I am not trying to justify Lenin as a person, Leninism or Castro for that matter.

Everybody straight on that? Good.

Thanks, esp. to those few who have managed to stay on topic.

Wow, not even in the school I attended in Cuba, (“Vladimir Ilyich Lenin”, which is where my username comes from, since the school is usually called ‘la lenin’), are Lenin’s theories given any credence. And, although you won’t like it, it is demonstrably crap, by looking at Cuba’s example.

According to Lenin imperialism is the higher state of capitalism, and can only be replaced by revolutionary means. That revolution, by definition also according to Lenin, can’t take place in a fully developed imperialist country and can only be brought about in an underdeveloped country (he was talking about Russia as an underdeveloped country, and Germany as the imperialist, fully developed state).

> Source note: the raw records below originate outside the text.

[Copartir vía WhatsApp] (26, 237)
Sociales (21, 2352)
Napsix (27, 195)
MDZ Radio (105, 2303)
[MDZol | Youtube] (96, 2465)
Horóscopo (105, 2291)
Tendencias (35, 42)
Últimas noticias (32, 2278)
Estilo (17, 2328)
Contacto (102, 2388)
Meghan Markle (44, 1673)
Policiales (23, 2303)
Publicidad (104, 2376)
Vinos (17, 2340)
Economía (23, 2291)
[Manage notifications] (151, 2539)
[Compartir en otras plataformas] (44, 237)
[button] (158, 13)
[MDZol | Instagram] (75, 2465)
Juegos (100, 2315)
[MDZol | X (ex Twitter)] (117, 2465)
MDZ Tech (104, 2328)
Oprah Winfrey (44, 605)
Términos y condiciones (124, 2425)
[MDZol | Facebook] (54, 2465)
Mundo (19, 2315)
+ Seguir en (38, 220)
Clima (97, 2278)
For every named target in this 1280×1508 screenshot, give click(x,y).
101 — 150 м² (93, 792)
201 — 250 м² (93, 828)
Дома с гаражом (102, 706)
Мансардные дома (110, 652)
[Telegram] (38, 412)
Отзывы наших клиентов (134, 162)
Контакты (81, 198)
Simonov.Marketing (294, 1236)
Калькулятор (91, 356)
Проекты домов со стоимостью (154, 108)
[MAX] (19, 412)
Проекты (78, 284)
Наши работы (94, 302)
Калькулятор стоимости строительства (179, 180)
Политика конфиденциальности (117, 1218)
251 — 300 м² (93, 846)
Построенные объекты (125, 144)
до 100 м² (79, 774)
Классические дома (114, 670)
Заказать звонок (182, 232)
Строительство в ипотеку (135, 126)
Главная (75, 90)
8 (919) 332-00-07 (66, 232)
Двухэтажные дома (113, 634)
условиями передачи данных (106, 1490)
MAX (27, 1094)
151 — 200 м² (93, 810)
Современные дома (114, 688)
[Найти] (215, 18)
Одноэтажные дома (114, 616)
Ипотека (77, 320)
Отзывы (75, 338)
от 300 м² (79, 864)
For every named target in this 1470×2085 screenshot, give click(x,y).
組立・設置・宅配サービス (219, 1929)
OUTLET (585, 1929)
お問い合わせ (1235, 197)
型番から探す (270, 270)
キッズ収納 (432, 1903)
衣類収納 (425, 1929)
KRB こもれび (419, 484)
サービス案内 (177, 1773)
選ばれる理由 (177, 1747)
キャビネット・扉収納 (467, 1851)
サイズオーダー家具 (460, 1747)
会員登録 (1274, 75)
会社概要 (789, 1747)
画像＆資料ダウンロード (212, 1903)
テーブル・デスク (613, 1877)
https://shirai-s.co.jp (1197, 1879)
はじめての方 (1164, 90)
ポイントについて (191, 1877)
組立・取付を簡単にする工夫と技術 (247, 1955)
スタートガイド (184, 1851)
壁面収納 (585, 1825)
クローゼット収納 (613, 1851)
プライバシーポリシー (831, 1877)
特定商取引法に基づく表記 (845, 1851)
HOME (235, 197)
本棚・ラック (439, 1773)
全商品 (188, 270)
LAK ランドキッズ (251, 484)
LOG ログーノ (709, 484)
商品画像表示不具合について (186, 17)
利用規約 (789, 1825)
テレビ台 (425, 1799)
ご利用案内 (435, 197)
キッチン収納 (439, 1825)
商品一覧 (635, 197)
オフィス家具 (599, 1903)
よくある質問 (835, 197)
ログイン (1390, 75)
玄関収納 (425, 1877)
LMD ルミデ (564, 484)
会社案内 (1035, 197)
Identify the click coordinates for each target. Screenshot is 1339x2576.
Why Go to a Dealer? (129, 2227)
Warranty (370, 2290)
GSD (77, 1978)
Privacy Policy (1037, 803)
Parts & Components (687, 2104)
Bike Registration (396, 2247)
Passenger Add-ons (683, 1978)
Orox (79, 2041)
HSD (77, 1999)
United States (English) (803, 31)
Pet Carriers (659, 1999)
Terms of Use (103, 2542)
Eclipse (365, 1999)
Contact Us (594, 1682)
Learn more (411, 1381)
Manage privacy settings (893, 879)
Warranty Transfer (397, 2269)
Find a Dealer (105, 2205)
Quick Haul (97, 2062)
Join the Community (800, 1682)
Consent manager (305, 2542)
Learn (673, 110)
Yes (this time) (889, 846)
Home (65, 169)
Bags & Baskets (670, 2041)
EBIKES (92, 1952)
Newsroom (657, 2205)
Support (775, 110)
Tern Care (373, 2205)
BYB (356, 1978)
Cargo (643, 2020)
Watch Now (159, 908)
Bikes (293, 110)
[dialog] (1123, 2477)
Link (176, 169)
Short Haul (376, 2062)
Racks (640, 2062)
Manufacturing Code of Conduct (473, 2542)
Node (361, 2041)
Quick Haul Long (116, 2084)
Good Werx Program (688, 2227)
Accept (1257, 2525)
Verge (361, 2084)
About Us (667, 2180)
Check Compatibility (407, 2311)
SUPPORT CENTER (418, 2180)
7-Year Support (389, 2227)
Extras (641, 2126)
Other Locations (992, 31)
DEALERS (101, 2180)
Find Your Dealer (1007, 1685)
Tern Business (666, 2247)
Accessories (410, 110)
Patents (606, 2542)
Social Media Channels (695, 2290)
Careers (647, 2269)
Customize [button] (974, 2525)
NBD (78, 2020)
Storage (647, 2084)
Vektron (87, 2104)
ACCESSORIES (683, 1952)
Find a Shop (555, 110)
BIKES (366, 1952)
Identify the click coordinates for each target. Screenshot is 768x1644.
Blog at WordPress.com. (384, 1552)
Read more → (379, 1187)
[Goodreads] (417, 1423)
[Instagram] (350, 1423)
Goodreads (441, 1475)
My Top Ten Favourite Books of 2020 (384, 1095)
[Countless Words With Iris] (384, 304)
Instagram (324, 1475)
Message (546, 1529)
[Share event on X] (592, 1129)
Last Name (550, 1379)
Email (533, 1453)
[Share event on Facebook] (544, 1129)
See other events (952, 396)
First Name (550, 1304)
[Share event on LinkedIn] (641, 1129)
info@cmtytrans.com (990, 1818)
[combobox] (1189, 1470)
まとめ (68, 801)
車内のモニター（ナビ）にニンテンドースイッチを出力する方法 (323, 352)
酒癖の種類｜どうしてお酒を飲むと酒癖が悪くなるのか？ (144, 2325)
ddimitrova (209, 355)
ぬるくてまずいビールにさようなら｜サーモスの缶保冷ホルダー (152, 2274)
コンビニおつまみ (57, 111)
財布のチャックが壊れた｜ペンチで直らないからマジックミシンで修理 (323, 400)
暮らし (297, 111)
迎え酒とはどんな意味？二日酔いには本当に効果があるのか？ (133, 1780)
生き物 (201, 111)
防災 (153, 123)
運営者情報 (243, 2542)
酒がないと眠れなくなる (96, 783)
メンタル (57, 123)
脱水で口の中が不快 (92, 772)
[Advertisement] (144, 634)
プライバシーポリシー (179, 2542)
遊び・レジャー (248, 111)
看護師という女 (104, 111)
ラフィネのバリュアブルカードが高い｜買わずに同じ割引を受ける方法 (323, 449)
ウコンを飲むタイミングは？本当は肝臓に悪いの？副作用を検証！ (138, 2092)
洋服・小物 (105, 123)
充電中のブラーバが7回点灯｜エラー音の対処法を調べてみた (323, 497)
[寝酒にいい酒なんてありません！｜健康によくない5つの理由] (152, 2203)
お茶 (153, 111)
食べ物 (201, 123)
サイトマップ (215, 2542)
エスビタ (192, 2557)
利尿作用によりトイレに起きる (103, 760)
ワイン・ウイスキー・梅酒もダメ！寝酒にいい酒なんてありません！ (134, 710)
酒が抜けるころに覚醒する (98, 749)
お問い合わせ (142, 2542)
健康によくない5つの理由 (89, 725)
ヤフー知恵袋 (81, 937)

That’s a real problem, didactically speaking, because it implies that an underdeveloped country will never achieve socialism, and its successor communism, since capitalism will never have fully developed in that country. Lenin tries to get around that conflict by proposing that the revolution would spread from the underdeveloped state to the imperialist state. Which then, after it is defeated by the underdeveloped state helps develop the economy of the underdeveloped state, which has just conquered it.

Or a series of small undeveloped countries go through a revolution, and together bring socialism to the larger, capitalist-imperial world, in other words the USSR conquers the world.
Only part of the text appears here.